= Beginning of Section =

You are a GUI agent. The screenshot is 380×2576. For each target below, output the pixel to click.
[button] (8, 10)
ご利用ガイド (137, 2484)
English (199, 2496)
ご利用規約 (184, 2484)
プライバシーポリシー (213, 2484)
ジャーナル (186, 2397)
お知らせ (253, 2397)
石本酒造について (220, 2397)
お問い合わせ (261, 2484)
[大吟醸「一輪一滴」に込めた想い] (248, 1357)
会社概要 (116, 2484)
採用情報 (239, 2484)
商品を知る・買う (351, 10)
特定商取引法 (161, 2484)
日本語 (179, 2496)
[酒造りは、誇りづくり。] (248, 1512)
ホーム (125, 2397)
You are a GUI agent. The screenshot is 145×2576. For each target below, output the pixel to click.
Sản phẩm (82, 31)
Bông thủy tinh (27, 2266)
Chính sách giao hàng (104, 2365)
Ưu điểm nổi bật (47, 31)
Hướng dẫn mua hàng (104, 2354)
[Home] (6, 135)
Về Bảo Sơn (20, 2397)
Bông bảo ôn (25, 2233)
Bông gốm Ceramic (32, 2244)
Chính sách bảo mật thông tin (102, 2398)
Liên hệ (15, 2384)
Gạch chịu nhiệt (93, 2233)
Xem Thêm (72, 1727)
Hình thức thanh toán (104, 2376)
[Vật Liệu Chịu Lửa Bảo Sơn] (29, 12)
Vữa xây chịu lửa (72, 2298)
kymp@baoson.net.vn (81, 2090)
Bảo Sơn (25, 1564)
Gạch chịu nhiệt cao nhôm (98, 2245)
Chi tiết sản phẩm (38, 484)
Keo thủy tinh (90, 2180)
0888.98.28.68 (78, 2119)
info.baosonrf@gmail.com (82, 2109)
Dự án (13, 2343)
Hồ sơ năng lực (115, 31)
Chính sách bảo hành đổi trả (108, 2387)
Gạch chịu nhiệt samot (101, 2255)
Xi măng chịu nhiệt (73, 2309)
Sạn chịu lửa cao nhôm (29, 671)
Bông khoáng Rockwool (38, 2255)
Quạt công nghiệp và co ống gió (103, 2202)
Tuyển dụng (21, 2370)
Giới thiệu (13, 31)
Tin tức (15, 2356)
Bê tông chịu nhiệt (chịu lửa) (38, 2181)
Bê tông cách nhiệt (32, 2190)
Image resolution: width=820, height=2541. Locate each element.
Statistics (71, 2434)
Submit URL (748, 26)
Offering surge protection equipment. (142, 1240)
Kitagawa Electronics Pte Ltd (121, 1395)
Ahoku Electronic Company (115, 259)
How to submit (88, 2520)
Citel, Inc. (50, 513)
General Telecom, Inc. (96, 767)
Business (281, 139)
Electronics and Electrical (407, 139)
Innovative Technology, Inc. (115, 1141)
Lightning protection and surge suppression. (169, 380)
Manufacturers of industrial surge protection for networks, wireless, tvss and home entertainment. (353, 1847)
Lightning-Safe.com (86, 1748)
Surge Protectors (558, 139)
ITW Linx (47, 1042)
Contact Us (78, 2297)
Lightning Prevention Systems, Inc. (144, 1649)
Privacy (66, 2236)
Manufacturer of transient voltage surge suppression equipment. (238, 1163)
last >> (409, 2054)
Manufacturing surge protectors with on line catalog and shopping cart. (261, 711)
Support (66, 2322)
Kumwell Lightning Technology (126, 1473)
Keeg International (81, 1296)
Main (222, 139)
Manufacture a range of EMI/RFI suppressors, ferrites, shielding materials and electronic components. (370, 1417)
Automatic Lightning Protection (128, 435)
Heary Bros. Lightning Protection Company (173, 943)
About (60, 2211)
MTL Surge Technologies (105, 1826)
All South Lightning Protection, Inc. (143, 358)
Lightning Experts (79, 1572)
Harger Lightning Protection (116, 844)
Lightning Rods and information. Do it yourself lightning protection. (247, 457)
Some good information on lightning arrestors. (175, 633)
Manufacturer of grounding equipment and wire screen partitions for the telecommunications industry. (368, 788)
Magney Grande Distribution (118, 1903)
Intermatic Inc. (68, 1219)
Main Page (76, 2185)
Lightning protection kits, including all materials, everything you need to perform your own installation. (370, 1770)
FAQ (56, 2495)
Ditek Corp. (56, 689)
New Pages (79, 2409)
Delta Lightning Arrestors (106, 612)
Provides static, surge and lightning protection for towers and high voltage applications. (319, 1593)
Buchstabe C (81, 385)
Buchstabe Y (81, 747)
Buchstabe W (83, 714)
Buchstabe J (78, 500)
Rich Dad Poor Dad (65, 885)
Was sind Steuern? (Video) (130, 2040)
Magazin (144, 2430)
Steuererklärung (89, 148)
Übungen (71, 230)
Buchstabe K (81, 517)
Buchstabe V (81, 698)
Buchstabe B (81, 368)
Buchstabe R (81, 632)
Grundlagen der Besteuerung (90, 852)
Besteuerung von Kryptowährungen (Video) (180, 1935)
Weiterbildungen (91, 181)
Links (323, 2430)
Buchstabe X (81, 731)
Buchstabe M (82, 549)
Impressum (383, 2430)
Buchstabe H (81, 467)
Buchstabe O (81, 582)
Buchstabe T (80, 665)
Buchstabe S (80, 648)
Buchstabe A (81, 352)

= End of Section =

* _REQUIRED WORK_
Repeat exactly, and only, the lines from the one containing "Harger Lightning Protection (116, 844)" through the end of the material.

* _FINISHED EXERCISE_
Harger Lightning Protection (116, 844)
Lightning Rods and information. Do it yourself lightning protection. (247, 457)
Some good information on lightning arrestors. (175, 633)
Manufacturer of grounding equipment and wire screen partitions for the telecommunications industry. (368, 788)
Magney Grande Distribution (118, 1903)
Intermatic Inc. (68, 1219)
Main Page (76, 2185)
Lightning protection kits, including all materials, everything you need to perform your own installation. (370, 1770)
FAQ (56, 2495)
Ditek Corp. (56, 689)
New Pages (79, 2409)
Delta Lightning Arrestors (106, 612)
Provides static, surge and lightning protection for towers and high voltage applications. (319, 1593)
Buchstabe C (81, 385)
Buchstabe Y (81, 747)
Buchstabe W (83, 714)
Buchstabe J (78, 500)
Rich Dad Poor Dad (65, 885)
Was sind Steuern? (Video) (130, 2040)
Magazin (144, 2430)
Steuererklärung (89, 148)
Übungen (71, 230)
Buchstabe K (81, 517)
Buchstabe V (81, 698)
Buchstabe B (81, 368)
Buchstabe R (81, 632)
Grundlagen der Besteuerung (90, 852)
Besteuerung von Kryptowährungen (Video) (180, 1935)
Weiterbildungen (91, 181)
Links (323, 2430)
Buchstabe X (81, 731)
Buchstabe M (82, 549)
Impressum (383, 2430)
Buchstabe H (81, 467)
Buchstabe O (81, 582)
Buchstabe T (80, 665)
Buchstabe S (80, 648)
Buchstabe A (81, 352)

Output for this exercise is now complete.